A day after U.S. President Joe Biden and Canada’s Prime Minister Justin Trudeau announced changes to the Safe Third Country Agreement after a record number of asylum seekers arrived in Canada via unofficial border crossings, Canada began sending asylum seekers back to the U.S. after some tried crossing into Quebec from Roxham Road in Champlain, N.Y.

The Safe Third Country Agreement between Canada and the United States is part of the U.S.–Canada Smart Border Action Plan. The Agreement, signed in 2002 and made effective in 2004, originally meant asylum seekers crossing into either Canada or the United States at formal border crossings were turned back and told to apply for asylum in the first “safe” country they arrived in.

The Additional Protocol to the STCA, which came into effect on March 25, 2023, follows completion of regulatory amendments across the entire land border of 6,416 km (3,987 miles), including internal waterways.

The expansion took effect as of 12:01 a.m. EDT on March 25, 2023. If a migrant crosses the border into Canada from the U.S. to make an asylum (refugee) claim and does not meet one of the Agreement’s exceptions, they will be returned to the U.S.

Roxham Road, which had become a notorious unofficial crossing for asylum seekers into Canada, closed at midnight on Saturday, March 25, but dozens of migrants from Africa, Haiti, and Latin and South America crossed anyway just after midnight, including one group with a baby and a toddler. Police took them into custody, warning them they could be turned around.

Police also unveiled a new sign near the dirt path linking New York State with the province of Quebec, informing people they could be arrested and returned to the United States if they crossed.

Reuters reported that confusion reigned at a bus station early on Saturday, where about 25 people from Venezuela, Haiti, Ecuador, and Peru milled about, wondering what to do next.

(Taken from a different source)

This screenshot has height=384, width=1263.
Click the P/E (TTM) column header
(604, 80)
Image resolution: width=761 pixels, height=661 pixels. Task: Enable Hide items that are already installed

Under the revised Agreement, refugee claimants are required to request refugee protection in the first safe country they arrive in, unless they qualify for an exception to the Agreement. Asylum seekers make a refugee claim in Canada at a port of entry or online.

The Immigration and Refugee Protection Act requires that every person seeking to enter Canada must appear for an examination at a port of entry to determine whether they have a right to enter Canada or may become authorized to enter and remain in Canada.

Exceptions to the Agreement consider the importance of family unity, best interests of children, and public interest.

There are four types of exceptions:

  1. Family member
  2. Unaccompanied minors
  3. Document holder
  4. Public interest

Family member exceptions

Refugee claimants may qualify under this category of exceptions if they have a family member who:

  • is a Canadian citizen
  • is a permanent resident of Canada
  • is a protected person under Canadian immigration legislation
  • has made a claim for refugee status in Canada that has been accepted by the Immigration and Refugee Board of Canada (IRB)
  • has had their removal order stayed on humanitarian and compassionate grounds
  • holds a valid Canadian work permit
  • holds a valid Canadian study permit, or
  • is over 18 years old and has a claim for refugee protection that has been referred to the IRB for determination (This claim must not have been withdrawn by the family member, declared abandoned or rejected by the IRB, or found ineligible for referral to the IRB.)

Unaccompanied Minors Exception

Refugee claimants may qualify under this category of exceptions if they are minors (under the age of 18) who:

  • are not accompanied by their mother, father, or legal guardian
  • have neither a spouse nor a common-law partner, and
  • do not have a mother, father, or legal guardian in Canada or the United States

Document Holder Exceptions

Refugee claimants may qualify under this category of exceptions if they:

  • hold a valid Canadian visa (other than a transit visa)
  • hold a valid work permit
  • hold a valid study permit
  • hold a travel document (for permanent residents or refugees) or other valid admission document issued by Canada, or
  • are not required (exempt) to get a temporary resident visa to enter Canada but require a U.S.–issued visa to enter the U.S.

Public Interest Exceptions

Refugee claimants may qualify under this category of exceptions if:

They have been charged with or convicted of an offense that could subject them to the death penalty in the U.S. or a third country.

However, a refugee claimant is ineligible if they have been found inadmissible in Canada on the grounds of security, for violating human or international rights, or for serious criminality, or if the minister finds the person to be a danger to the public.

The writer is publisher of NewsAmericasNow.com – The Black Immigrant Daily News.